At the center they can create precise and organic models, allowing faculty and students to simulate problems as diverse as flooding, or ill-planned urban sprawl. The models use data to precisely and dynamically demonstrate the impact of a proposed highway, for example, or of a controlled burn, or of sea-surge on the coastal regions. Data – in a dynamic form—springs to life, becoming three-dimensional and relatable, rather than pages of charts, algorithms and statistics. Policymakers, for example, can witness authentic demonstrations of ecological impacts and virtual outcomes.
Shoemaker points out that two of North Carolina’s key economic interests, agriculture and tourism, depend upon one basic thing: fertile soil.
“Nothing works unless there is some widespread recognition of the role natural capital plays in our economic systems and our wellbeing. To sustain it, we see the need for fertile soil, clean water,” he says.
Shoemaker’s dissertation concerns the question, “what does a benign landscape look like?” He elaborates, describing his notion of just such an environment.
“We live closer together, we build close to the tops of the hills, not down near the streams and wetlands. We use porous building materials. We process a lot of things on site. We compost. We process waste on site. You could take everyone on the planet and give them a garden apartment, and they would all fit in an area the size of Texas,” he says.
He envisions a world where humankind works towards building the common wealth—or the common good. As a former New Englander, Shoemaker grew up with the everyday idea of a “common wealth” he says, and that has influenced his geopolitical reality.
For Shoemaker, there is an urgent need for different and meaningful discourse about human agency and our environment. In his vision for the future, there is ample room and resources for everyone on planet Earth—that is, if we consider the common good. “Things can happen,” he says with conviction.

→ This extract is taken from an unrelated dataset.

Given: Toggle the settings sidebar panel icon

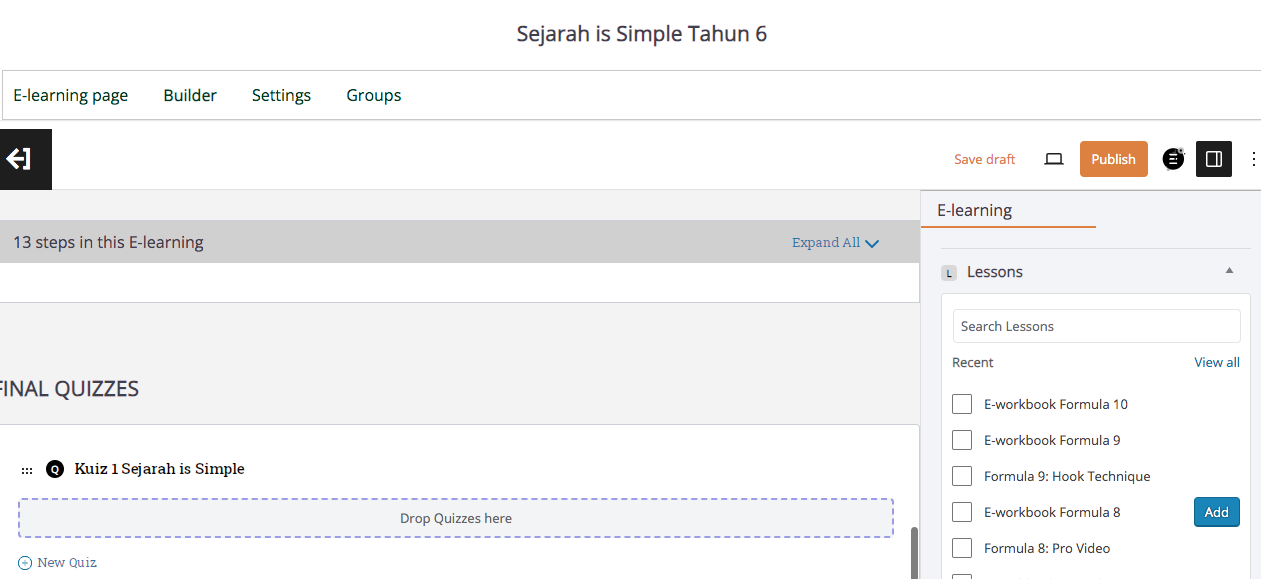Looking at the screenshot, I should [1214, 159].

Shoemaker mentions a scene in the film Jurassic Park in which a scientist played by actor Jeff Goldblum discusses chaos theory. Goldblum’s character explains that chaos theory “deals with unpredictability in complex systems. The shorthand is the Butterfly Effect. A butterfly can flap its wings in Peking and in Central Park you get rain instead of sunshine.”
Goldblum demonstrates the effect by pouring water onto his hand, showing how the droplets change course. Tiny variations, he explains, vastly affect outcomes.

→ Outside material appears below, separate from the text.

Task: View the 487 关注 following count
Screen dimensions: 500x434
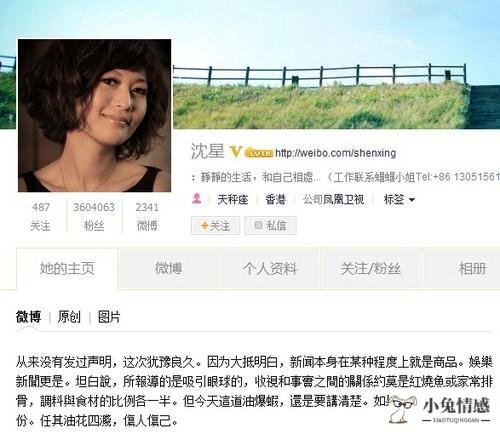Action: click(x=41, y=216)
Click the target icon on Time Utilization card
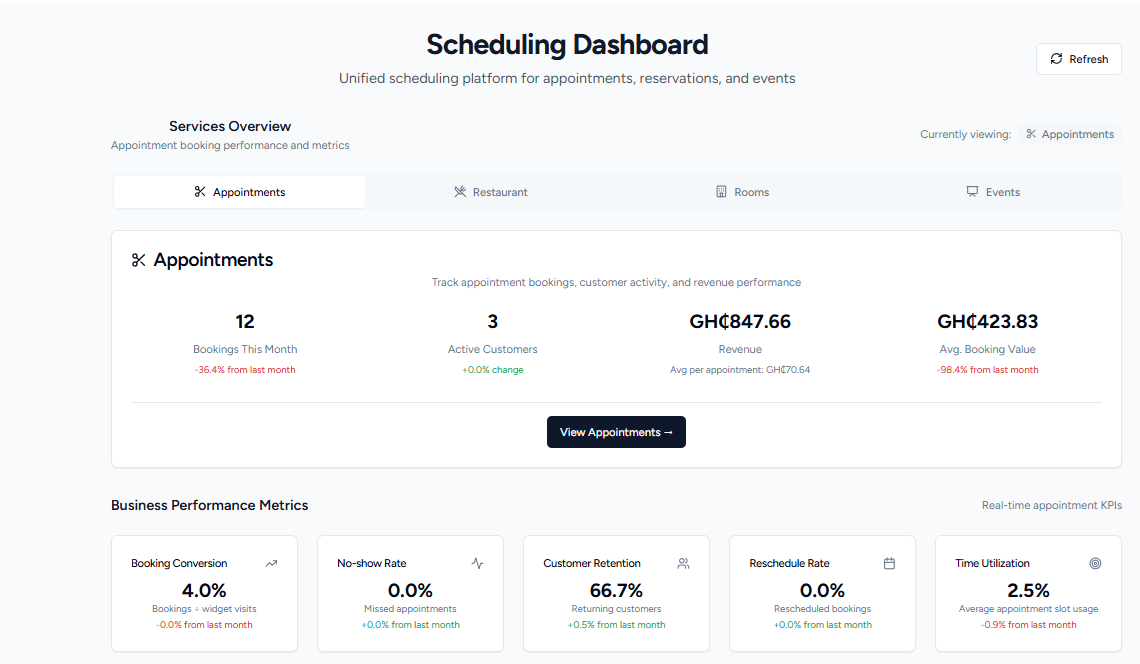The width and height of the screenshot is (1140, 664). [1095, 564]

Shoemaker makes the point that nuanced changes have impact within and beyond complex systems. He also makes the point that “It’s hubris to think that we can control things from the top down.”
He is further frustrated by how poorly scientific matters are related to the public. “I’m well aware that things don’t work well. I battle with science communication,” he says. To succeed as a landscape ecologist, he knows scientists’ work must be viewed by the public as relevant and relatable if a truly benign landscape can occur.
This brings Shoemaker back to the idea of modeling outcomes in demonstrable, tangible ways. It is a useful tool in the hands of a visionary man, because the dynamic models science builds are easily understood by those outside the scientific community. It is a tool for the common good, and can and does influence those beyond the center’s halls.
The center’s research, and Shoemaker’s passion, can shine light—and a better understanding—upon ecological matters for policy shapers and makers, and the public. And offer a healthy dose of hope.